▶ **Data extract**
· · · ·
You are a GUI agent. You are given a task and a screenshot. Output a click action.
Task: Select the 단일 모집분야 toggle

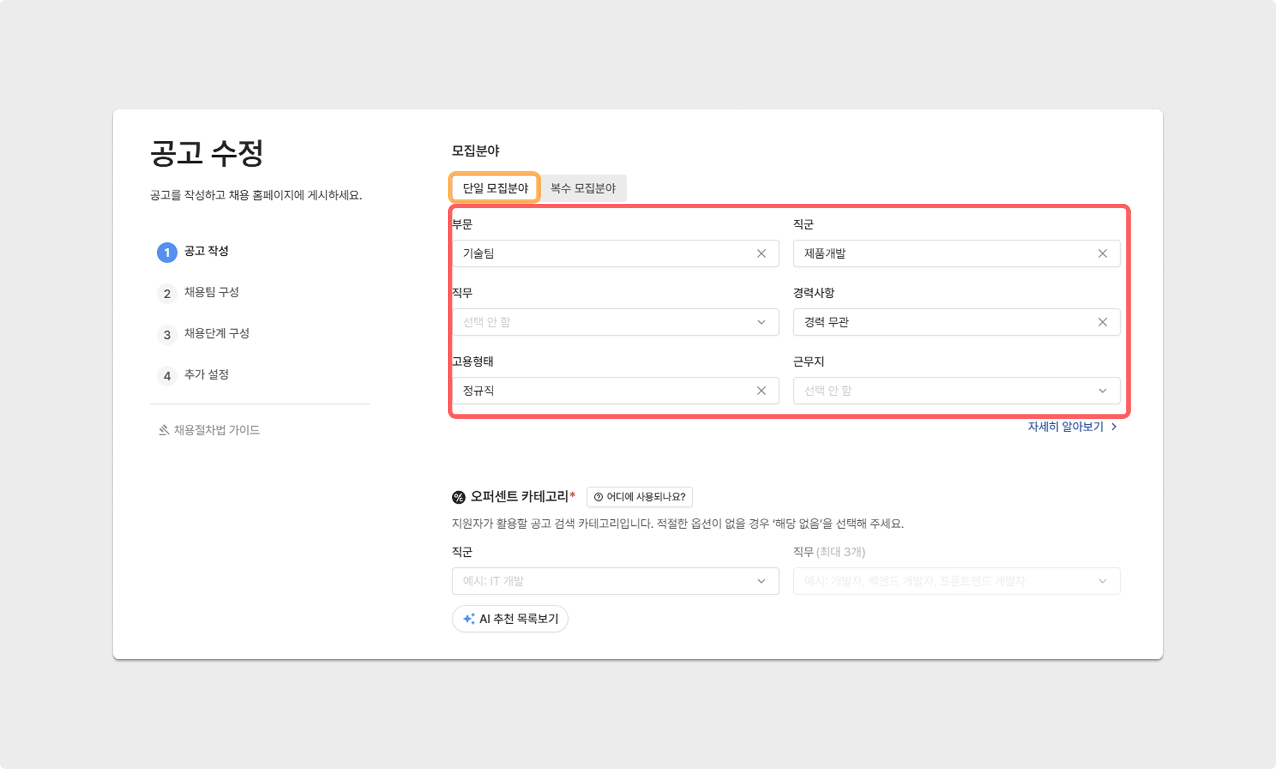click(x=495, y=188)
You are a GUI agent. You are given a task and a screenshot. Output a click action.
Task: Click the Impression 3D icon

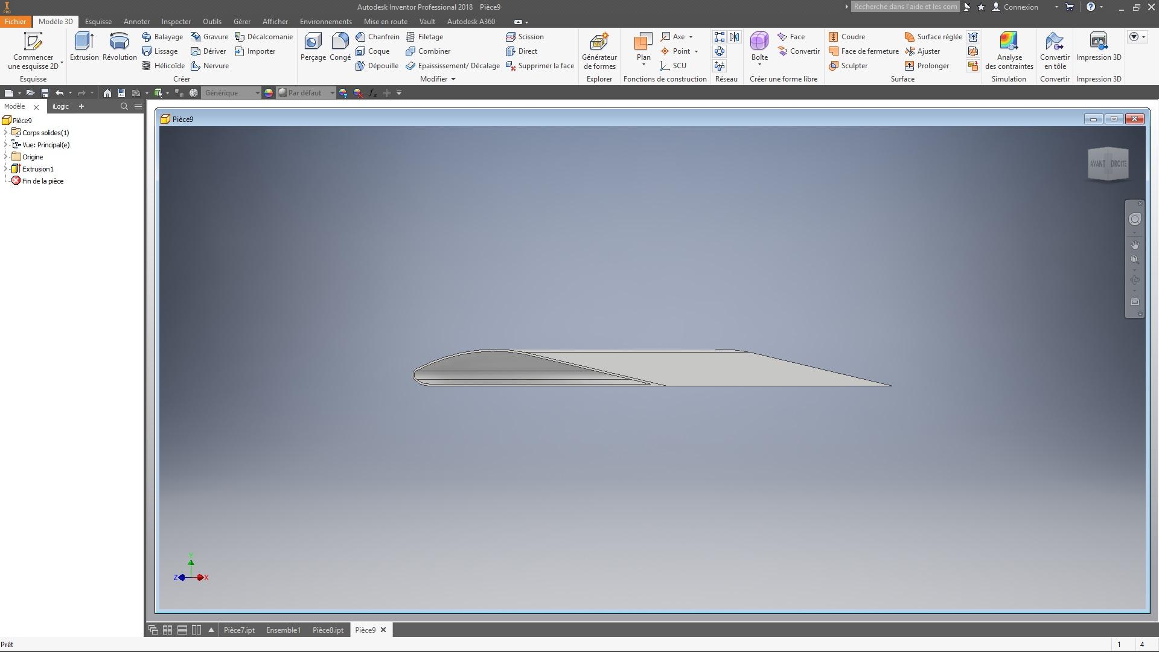coord(1098,46)
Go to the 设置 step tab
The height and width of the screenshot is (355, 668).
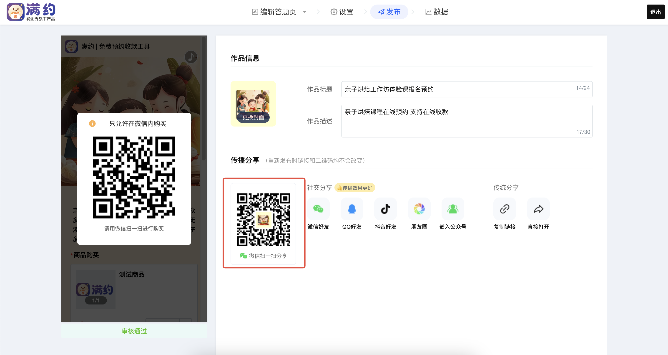342,12
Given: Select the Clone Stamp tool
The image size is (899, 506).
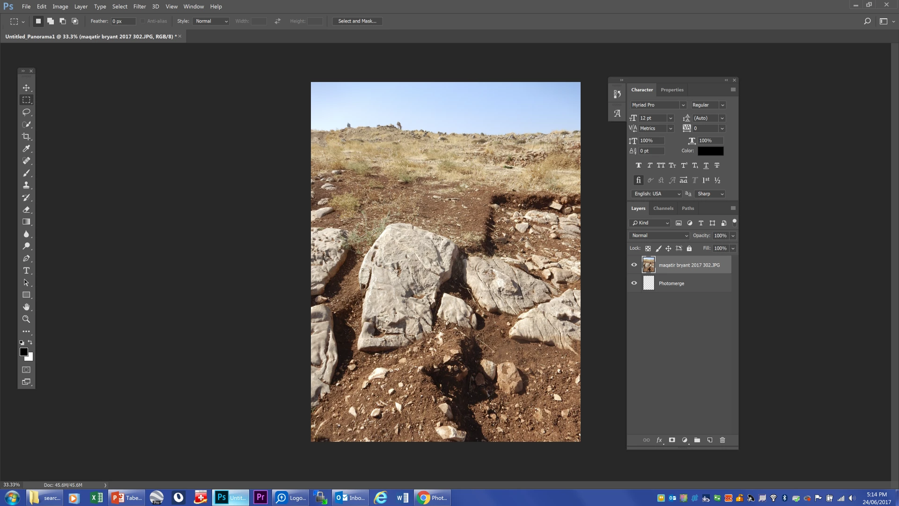Looking at the screenshot, I should pyautogui.click(x=26, y=186).
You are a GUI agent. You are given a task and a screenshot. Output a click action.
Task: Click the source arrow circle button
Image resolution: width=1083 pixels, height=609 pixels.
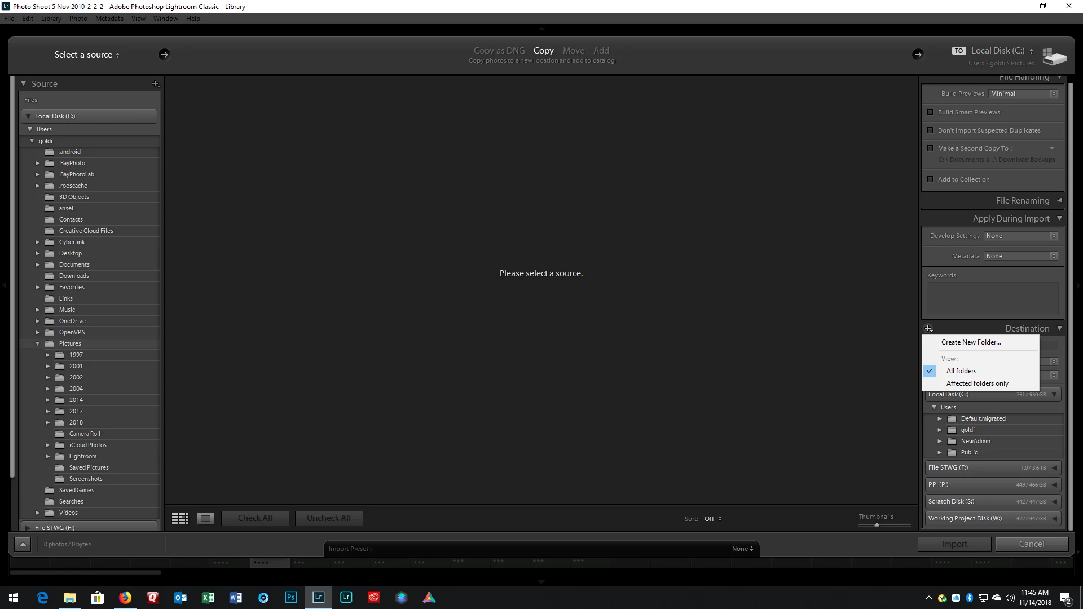point(164,54)
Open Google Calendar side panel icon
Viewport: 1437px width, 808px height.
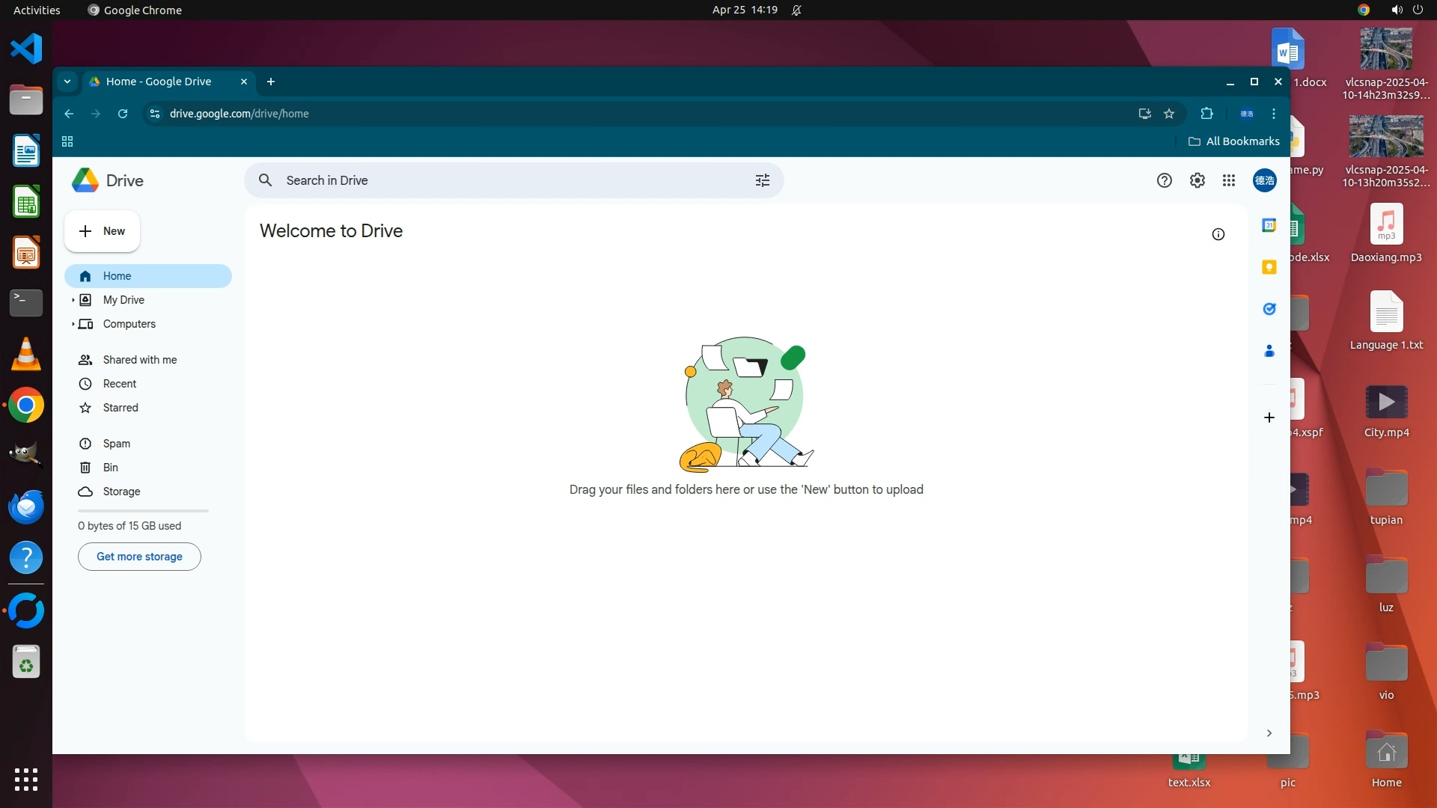1269,225
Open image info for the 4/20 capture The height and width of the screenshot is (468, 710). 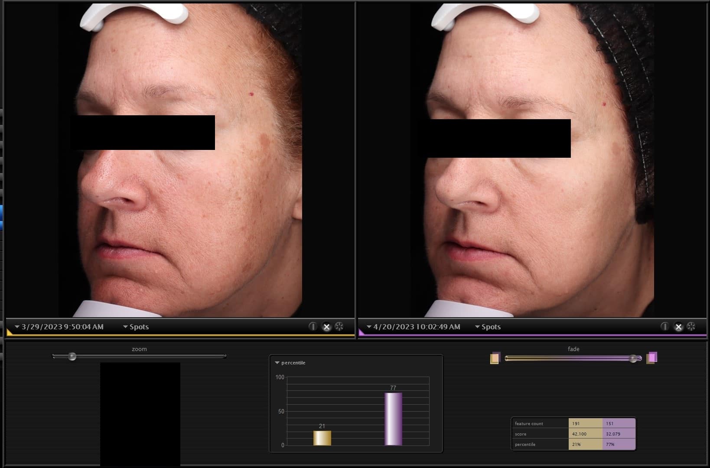coord(664,327)
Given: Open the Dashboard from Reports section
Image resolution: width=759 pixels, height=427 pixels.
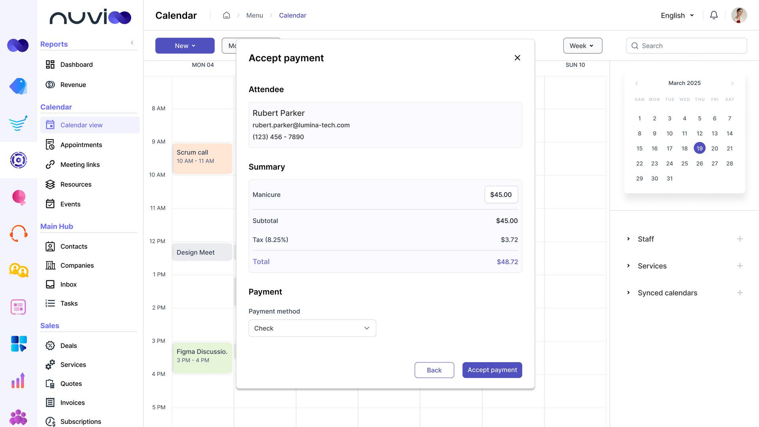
· · · ·
▶ **About this exercise**
Give the lines exactly, from the first line of the entries to the line with "Open Google Calendar side panel icon", both ends included. Skip the pictures.

▶ **Solution below**
You are a GUI agent. You are given a task and a screenshot. Output a click action.
Task: Select the 단일 모집분야 toggle

click(x=495, y=188)
You are a GUI agent. You are given a task and a screenshot. Output a click action.
Task: Click the Impression 3D icon

coord(1098,46)
Go to the 设置 step tab
The height and width of the screenshot is (355, 668).
342,12
Given: Select the Clone Stamp tool
The image size is (899, 506).
Looking at the screenshot, I should pyautogui.click(x=26, y=186).
You are a GUI agent. You are given a task and a screenshot. Output a click action.
Task: Click the source arrow circle button
Image resolution: width=1083 pixels, height=609 pixels.
point(164,54)
Open Google Calendar side panel icon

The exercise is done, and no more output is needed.